Mason Axel Rockenfield, a bright and loving young boy known for his kind heart and 4.0 GPA, is currently fighting for his life.
In early June, while supporting his sister at a basketball tournament in St. George, Mason suddenly experienced a severe medical emergency.
He lost movement on the right side of his body and quickly became unresponsive.
He was rushed to the hospital, sedated, intubated, and flown by life flight to Primary Children’s Hospital in Salt Lake City.
Initially, doctors observed stroke-like symptoms, but further testing revealed that Mason did not suffer a stroke.
Later, he was diagnosed with Multiple Sclerosis (MS), an autoimmune disease affecting the brain and spinal cord.
Despite treatment plans, Mason’s condition worsened, and he began experiencing tremors, loss of balance, and the inability to play the piano, a beloved activity.
MRI scans revealed aggressive lesions in his brain, raising concerns that he might have the rare Marburg variant of MS. Mason was immediately placed on intensive treatments, including plasma exchange.
In October 2025, after months of uncertainty, Mason’s family finally received a definitive diagnosis: Griscelli Syndrome Type 2, an extraordinarily rare immune disorder affecting fewer than 150 people worldwide.
This condition triggered a life-threatening immune reaction known as Hemophagocytic Lymphohistiocytosis (HLH), which attacked Mason’s brain and lungs.

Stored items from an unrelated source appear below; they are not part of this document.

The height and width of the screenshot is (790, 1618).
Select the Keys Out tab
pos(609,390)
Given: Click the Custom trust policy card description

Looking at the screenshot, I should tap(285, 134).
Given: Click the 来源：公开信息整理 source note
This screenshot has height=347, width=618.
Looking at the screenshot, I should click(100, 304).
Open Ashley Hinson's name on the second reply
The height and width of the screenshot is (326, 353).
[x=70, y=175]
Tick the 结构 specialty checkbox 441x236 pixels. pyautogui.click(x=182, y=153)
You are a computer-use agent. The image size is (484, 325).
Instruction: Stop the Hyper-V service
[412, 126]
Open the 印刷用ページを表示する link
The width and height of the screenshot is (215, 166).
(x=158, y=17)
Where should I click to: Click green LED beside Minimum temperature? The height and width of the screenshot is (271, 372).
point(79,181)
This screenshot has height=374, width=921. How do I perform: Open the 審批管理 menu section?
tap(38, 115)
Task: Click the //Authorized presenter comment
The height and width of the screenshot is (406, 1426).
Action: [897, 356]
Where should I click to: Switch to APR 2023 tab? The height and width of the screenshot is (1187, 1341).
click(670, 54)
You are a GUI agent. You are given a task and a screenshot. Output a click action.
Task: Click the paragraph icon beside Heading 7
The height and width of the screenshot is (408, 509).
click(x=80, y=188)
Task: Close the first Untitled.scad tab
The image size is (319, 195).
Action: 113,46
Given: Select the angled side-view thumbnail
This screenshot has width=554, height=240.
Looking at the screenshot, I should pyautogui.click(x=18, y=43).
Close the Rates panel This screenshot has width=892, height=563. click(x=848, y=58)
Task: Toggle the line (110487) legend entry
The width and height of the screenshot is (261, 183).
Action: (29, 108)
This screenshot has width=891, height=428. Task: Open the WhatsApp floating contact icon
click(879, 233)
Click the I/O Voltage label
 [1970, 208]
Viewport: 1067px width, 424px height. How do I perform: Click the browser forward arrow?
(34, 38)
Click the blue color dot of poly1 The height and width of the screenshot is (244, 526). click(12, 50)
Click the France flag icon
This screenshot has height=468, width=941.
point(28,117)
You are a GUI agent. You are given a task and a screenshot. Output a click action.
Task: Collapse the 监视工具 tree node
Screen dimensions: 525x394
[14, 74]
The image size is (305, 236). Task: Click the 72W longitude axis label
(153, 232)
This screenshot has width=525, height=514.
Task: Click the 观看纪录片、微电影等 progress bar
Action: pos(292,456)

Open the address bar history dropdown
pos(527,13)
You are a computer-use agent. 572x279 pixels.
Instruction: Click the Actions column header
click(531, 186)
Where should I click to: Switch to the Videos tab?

The new diagnosis explained why earlier treatments had only partially controlled his symptoms.
Currently, Mason remains on veno-venous ECMO, the highest form of life support, alongside mechanical ventilation and heavy sedation.
Doctors have begun chemotherapy and high-dose steroids to suppress his overactive immune system.
The ultimate hope for Mason’s recovery is a bone marrow transplant, which will only be possible if he stabilizes and becomes strong enough to endure the procedure.
Depending on his lung recovery, a lung transplant may also be considered.
The Rockenfield family continues to care for Mason around the clock, supported by a dedicated medical team.
They have also faced immense financial strain due to mounting medical bills and lost income.
Despite the challenges, the family is buoyed by the love and support from friends, classmates, and their community.
Mason’s family asks for continued prayers, encouragement, and support as he fights this rare and critical condition.
Every act of kindness and generosity has lifted their spirits during this overwhelming journey.